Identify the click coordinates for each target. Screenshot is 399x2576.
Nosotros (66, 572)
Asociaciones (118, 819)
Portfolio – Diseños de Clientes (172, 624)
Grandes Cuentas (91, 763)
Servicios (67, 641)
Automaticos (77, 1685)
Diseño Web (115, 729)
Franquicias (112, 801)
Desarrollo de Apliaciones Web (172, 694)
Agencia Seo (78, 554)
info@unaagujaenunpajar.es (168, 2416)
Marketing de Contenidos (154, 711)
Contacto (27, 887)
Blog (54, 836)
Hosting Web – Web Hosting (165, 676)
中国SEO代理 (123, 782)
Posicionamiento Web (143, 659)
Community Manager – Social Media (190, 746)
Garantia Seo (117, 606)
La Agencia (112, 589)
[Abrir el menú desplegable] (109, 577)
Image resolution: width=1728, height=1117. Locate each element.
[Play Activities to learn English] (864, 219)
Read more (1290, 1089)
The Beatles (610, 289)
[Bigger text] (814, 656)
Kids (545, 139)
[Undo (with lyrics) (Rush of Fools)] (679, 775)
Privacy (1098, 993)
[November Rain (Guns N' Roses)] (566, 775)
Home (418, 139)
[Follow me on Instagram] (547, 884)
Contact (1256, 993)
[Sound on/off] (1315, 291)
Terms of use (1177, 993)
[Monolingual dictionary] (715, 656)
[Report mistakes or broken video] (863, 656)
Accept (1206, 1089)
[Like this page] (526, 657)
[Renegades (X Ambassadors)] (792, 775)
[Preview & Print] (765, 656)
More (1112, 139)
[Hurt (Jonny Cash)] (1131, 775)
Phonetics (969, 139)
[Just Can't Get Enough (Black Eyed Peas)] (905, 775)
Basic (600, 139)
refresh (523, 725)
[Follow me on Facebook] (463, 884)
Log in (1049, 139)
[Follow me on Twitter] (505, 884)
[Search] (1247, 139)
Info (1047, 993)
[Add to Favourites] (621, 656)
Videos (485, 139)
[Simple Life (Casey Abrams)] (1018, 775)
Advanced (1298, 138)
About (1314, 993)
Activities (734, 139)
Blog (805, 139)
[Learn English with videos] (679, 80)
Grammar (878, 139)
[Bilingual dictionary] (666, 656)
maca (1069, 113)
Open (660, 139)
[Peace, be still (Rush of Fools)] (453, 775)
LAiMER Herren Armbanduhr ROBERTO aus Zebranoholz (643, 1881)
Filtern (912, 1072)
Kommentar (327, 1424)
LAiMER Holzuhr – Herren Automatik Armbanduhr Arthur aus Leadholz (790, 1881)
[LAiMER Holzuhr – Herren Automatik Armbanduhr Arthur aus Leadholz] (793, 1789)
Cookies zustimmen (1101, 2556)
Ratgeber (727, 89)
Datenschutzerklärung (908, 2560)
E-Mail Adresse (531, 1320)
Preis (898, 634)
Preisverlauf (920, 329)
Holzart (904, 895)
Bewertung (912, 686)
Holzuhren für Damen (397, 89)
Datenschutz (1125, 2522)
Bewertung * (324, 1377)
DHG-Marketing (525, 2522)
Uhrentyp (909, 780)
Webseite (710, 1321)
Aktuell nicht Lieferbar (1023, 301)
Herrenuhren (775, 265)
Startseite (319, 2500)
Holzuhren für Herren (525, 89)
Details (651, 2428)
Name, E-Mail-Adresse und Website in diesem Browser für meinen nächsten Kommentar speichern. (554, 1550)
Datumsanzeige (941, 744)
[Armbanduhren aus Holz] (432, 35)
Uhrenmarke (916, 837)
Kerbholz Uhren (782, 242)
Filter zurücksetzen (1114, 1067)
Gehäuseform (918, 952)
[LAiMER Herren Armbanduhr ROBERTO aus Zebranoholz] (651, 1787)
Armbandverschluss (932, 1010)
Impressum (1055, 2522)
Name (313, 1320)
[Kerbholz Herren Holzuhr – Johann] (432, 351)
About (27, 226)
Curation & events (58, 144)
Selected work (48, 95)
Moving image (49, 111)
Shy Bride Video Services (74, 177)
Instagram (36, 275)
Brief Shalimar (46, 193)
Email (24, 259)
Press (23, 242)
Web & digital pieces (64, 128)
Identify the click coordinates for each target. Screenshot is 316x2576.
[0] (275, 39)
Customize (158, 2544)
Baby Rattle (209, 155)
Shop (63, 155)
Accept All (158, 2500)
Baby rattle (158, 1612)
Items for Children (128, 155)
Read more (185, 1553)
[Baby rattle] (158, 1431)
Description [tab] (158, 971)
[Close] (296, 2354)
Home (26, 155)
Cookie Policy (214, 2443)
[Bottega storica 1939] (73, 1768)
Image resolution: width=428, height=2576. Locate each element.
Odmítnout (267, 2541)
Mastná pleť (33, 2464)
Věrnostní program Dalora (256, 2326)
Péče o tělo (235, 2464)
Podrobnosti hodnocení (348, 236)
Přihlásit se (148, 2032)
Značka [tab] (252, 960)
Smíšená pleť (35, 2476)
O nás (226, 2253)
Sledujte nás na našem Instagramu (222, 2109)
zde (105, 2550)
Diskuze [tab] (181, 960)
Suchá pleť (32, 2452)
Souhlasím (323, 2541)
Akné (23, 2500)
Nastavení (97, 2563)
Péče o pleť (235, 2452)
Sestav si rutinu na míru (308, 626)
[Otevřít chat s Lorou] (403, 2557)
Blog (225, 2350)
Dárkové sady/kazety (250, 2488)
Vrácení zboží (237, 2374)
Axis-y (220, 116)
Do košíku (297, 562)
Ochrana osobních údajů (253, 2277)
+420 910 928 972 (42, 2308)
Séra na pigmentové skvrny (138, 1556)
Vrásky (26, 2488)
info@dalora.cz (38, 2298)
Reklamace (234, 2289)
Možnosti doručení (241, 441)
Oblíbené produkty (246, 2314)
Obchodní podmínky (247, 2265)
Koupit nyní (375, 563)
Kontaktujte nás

================================

Aim of the exercise: From the first record to the last, print each one exactly.

Solution to the exercise:
Identify the click coordinates for each target. Screenshot is 399x2576.
Nosotros (66, 572)
Asociaciones (118, 819)
Portfolio – Diseños de Clientes (172, 624)
Grandes Cuentas (91, 763)
Servicios (67, 641)
Automaticos (77, 1685)
Diseño Web (115, 729)
Franquicias (112, 801)
Desarrollo de Apliaciones Web (172, 694)
Agencia Seo (78, 554)
info@unaagujaenunpajar.es (168, 2416)
Marketing de Contenidos (154, 711)
Contacto (27, 887)
Blog (54, 836)
Hosting Web – Web Hosting (165, 676)
中国SEO代理 (123, 782)
Posicionamiento Web (143, 659)
Community Manager – Social Media (190, 746)
Garantia Seo (117, 606)
La Agencia (112, 589)
[Abrir el menú desplegable] (109, 577)
Image resolution: width=1728, height=1117. Locate each element.
[Play Activities to learn English] (864, 219)
Read more (1290, 1089)
The Beatles (610, 289)
[Bigger text] (814, 656)
Kids (545, 139)
[Undo (with lyrics) (Rush of Fools)] (679, 775)
Privacy (1098, 993)
[November Rain (Guns N' Roses)] (566, 775)
Home (418, 139)
[Follow me on Instagram] (547, 884)
Contact (1256, 993)
[Sound on/off] (1315, 291)
Terms of use (1177, 993)
[Monolingual dictionary] (715, 656)
[Report mistakes or broken video] (863, 656)
Accept (1206, 1089)
[Like this page] (526, 657)
[Renegades (X Ambassadors)] (792, 775)
[Preview & Print] (765, 656)
More (1112, 139)
[Hurt (Jonny Cash)] (1131, 775)
Phonetics (969, 139)
[Just Can't Get Enough (Black Eyed Peas)] (905, 775)
Basic (600, 139)
refresh (523, 725)
[Follow me on Facebook] (463, 884)
Log in (1049, 139)
[Follow me on Twitter] (505, 884)
[Search] (1247, 139)
Info (1047, 993)
[Add to Favourites] (621, 656)
Videos (485, 139)
[Simple Life (Casey Abrams)] (1018, 775)
Advanced (1298, 138)
About (1314, 993)
Activities (734, 139)
Blog (805, 139)
[Learn English with videos] (679, 80)
Grammar (878, 139)
[Bilingual dictionary] (666, 656)
maca (1069, 113)
Open (660, 139)
[Peace, be still (Rush of Fools)] (453, 775)
LAiMER Herren Armbanduhr ROBERTO aus Zebranoholz (643, 1881)
Filtern (912, 1072)
Kommentar (327, 1424)
LAiMER Holzuhr – Herren Automatik Armbanduhr Arthur aus Leadholz (790, 1881)
[LAiMER Holzuhr – Herren Automatik Armbanduhr Arthur aus Leadholz] (793, 1789)
Cookies zustimmen (1101, 2556)
Ratgeber (727, 89)
Datenschutzerklärung (908, 2560)
E-Mail Adresse (531, 1320)
Preis (898, 634)
Preisverlauf (920, 329)
Holzart (904, 895)
Bewertung (912, 686)
Holzuhren für Damen (397, 89)
Datenschutz (1125, 2522)
Bewertung * (324, 1377)
DHG-Marketing (525, 2522)
Uhrentyp (909, 780)
Webseite (710, 1321)
Aktuell nicht Lieferbar (1023, 301)
Herrenuhren (775, 265)
Startseite (319, 2500)
Holzuhren für Herren (525, 89)
Details (651, 2428)
Name, E-Mail-Adresse und Website in diesem Browser für meinen nächsten Kommentar speichern. (554, 1550)
Datumsanzeige (941, 744)
[Armbanduhren aus Holz] (432, 35)
Uhrenmarke (916, 837)
Kerbholz Uhren (782, 242)
Filter zurücksetzen (1114, 1067)
Gehäuseform (918, 952)
[LAiMER Herren Armbanduhr ROBERTO aus Zebranoholz] (651, 1787)
Armbandverschluss (932, 1010)
Impressum (1055, 2522)
Name (313, 1320)
[Kerbholz Herren Holzuhr – Johann] (432, 351)
About (27, 226)
Curation & events (58, 144)
Selected work (48, 95)
Moving image (49, 111)
Shy Bride Video Services (74, 177)
Instagram (36, 275)
Brief Shalimar (46, 193)
Email (24, 259)
Press (23, 242)
Web & digital pieces (64, 128)
Identify the click coordinates for each target. Screenshot is 316x2576.
[0] (275, 39)
Customize (158, 2544)
Baby Rattle (209, 155)
Shop (63, 155)
Accept All (158, 2500)
Baby rattle (158, 1612)
Items for Children (128, 155)
Read more (185, 1553)
[Baby rattle] (158, 1431)
Description [tab] (158, 971)
[Close] (296, 2354)
Home (26, 155)
Cookie Policy (214, 2443)
[Bottega storica 1939] (73, 1768)
Image resolution: width=428, height=2576. Locate each element.
Odmítnout (267, 2541)
Mastná pleť (33, 2464)
Věrnostní program Dalora (256, 2326)
Péče o tělo (235, 2464)
Podrobnosti hodnocení (348, 236)
Přihlásit se (148, 2032)
Značka [tab] (252, 960)
Smíšená pleť (35, 2476)
O nás (226, 2253)
Sledujte nás na našem Instagramu (222, 2109)
zde (105, 2550)
Diskuze [tab] (181, 960)
Suchá pleť (32, 2452)
Souhlasím (323, 2541)
Akné (23, 2500)
Nastavení (97, 2563)
Péče o pleť (235, 2452)
Sestav si rutinu na míru (308, 626)
[Otevřít chat s Lorou] (403, 2557)
Blog (225, 2350)
Dárkové sady/kazety (250, 2488)
Vrácení zboží (237, 2374)
Axis-y (220, 116)
Do košíku (297, 562)
Ochrana osobních údajů (253, 2277)
+420 910 928 972 (42, 2308)
Séra na pigmentové skvrny (138, 1556)
Vrásky (26, 2488)
info@dalora.cz (38, 2298)
Reklamace (234, 2289)
Možnosti doručení (241, 441)
Oblíbené produkty (246, 2314)
Obchodní podmínky (247, 2265)
Koupit nyní (375, 563)
Kontaktujte nás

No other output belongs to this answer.